Design BGP and SDN From Scratch

The Framework as a Design Tool

Arpit Gupta

2026-04-09

Promise

You have the complete framework: four invariants, three principles, E-M-B decomposition.

Today you use it to design two real systems from scratch.

Exercise 1: OSPF works inside one organization. The Internet commercializes. OSPF breaks across organizations. Design what replaces it. → BGP

Exercise 2: OSPF works but doesn’t scale economically. Networks grow massive. Per-device cost explodes. Design what replaces the architecture. → SDN/OpenFlow

Two evolutions from the same baseline. Same framework generates both.

Exercise 1: Design BGP

OSPF: the baseline through first principles

Let’s visualize OSPF’s dependency graph. Help me fill this in — recall from Tuesday.

Binding constraint: survivability — the network must work despite failures (Baran, 1964)

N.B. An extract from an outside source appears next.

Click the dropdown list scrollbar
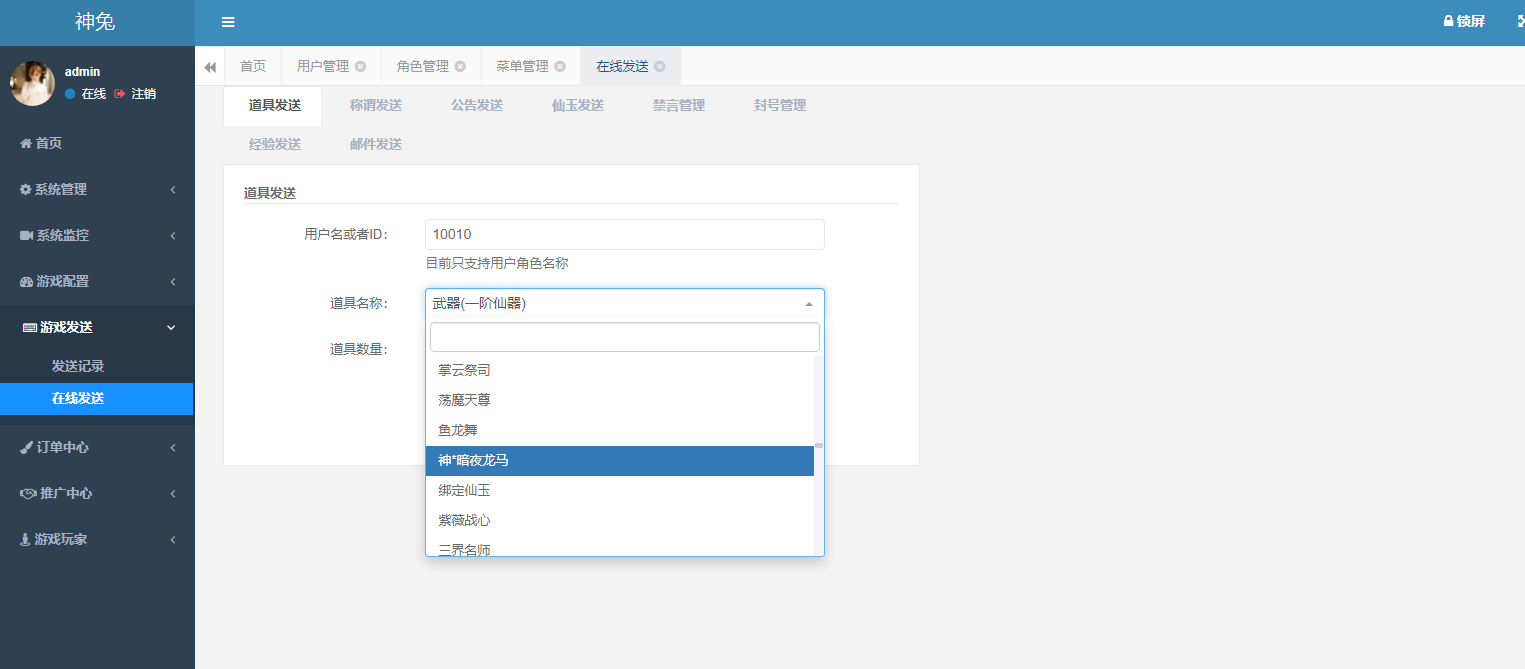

Invariant	OSPF’s answer	Forced by	Design principle
Coordination	Distributed — each router computes independently	Survivability → no central point of failure	Decision placement

State

Full topology — every router knows every link and cost

Distributed → need shared truth to avoid loops

Disaggregation: measurement from belief

Time

Event-driven flooding, sub-second convergence

Full topology → changes trigger immediate reflooding

Closed-loop: fast, honest feedback

Interface

LSAs — the format for exchanging raw link measurements

Cooperative trust → share everything, hide nothing

Honest measurement signal

What assumption holds this together?

The environment evolves: commercialization

1989: ARPANET decommissioned. The Internet becomes an interconnection of independent networks.

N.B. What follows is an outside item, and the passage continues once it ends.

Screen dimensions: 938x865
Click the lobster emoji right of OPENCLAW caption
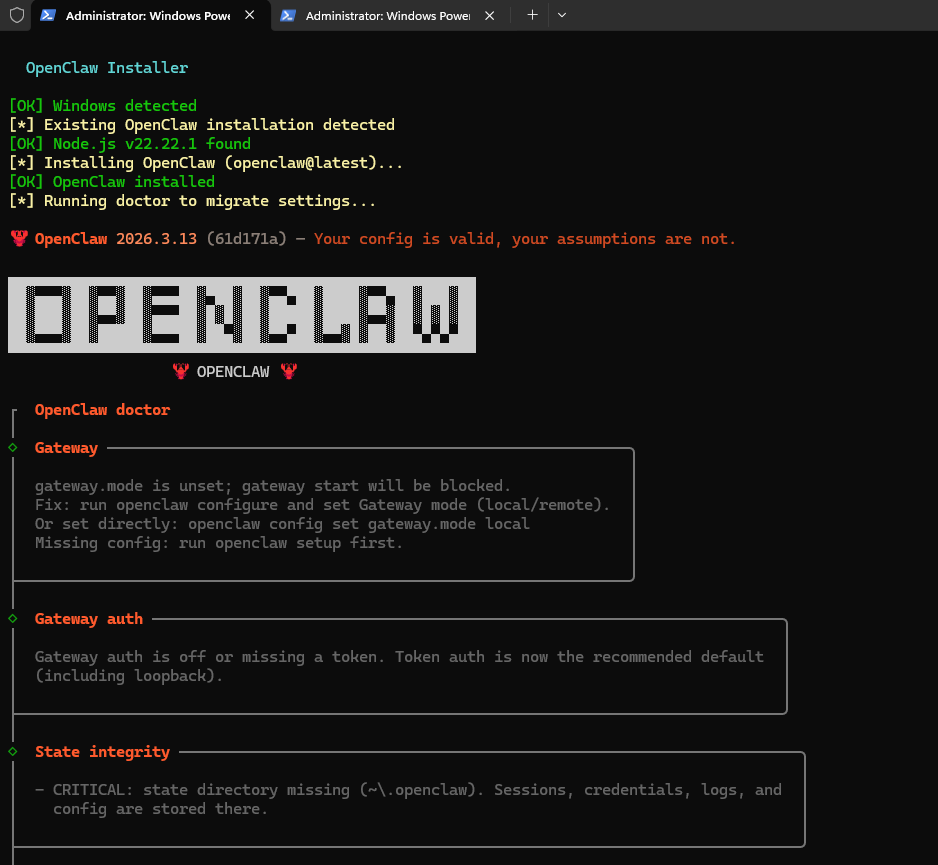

This is fundamentally different from ARPANET:

	ARPANET	Commercial Internet
Who operates it	One cooperative research community	Thousands of organizations — AT&T, Sprint, universities, corporations
Relationship	Collaborative — shared goals	Commercial — competing business interests
The problem	Route within one backbone	Organizations with disparate interests must figure out how to exchange traffic

The tool at hand is OSPF. Is it the right tool?

Look at OSPF’s four invariant answers. Which one becomes impossible when separate commercial organizations must route between each other?

HOW does OSPF’s State answer break?

Recall OSPF’s State answer: full topology shared — every router sees every link via LSAs.

This means every router floods: "Link A-B, cost 10" — raw topology, nothing hidden.

Would AT&T flood its internal topology to Sprint? Its 500 routers, link capacities, traffic engineering policies?

No. Commercial competitors treat topology as a trade secret. OSPF’s State answer — share everything honestly — requires trust that no longer exists.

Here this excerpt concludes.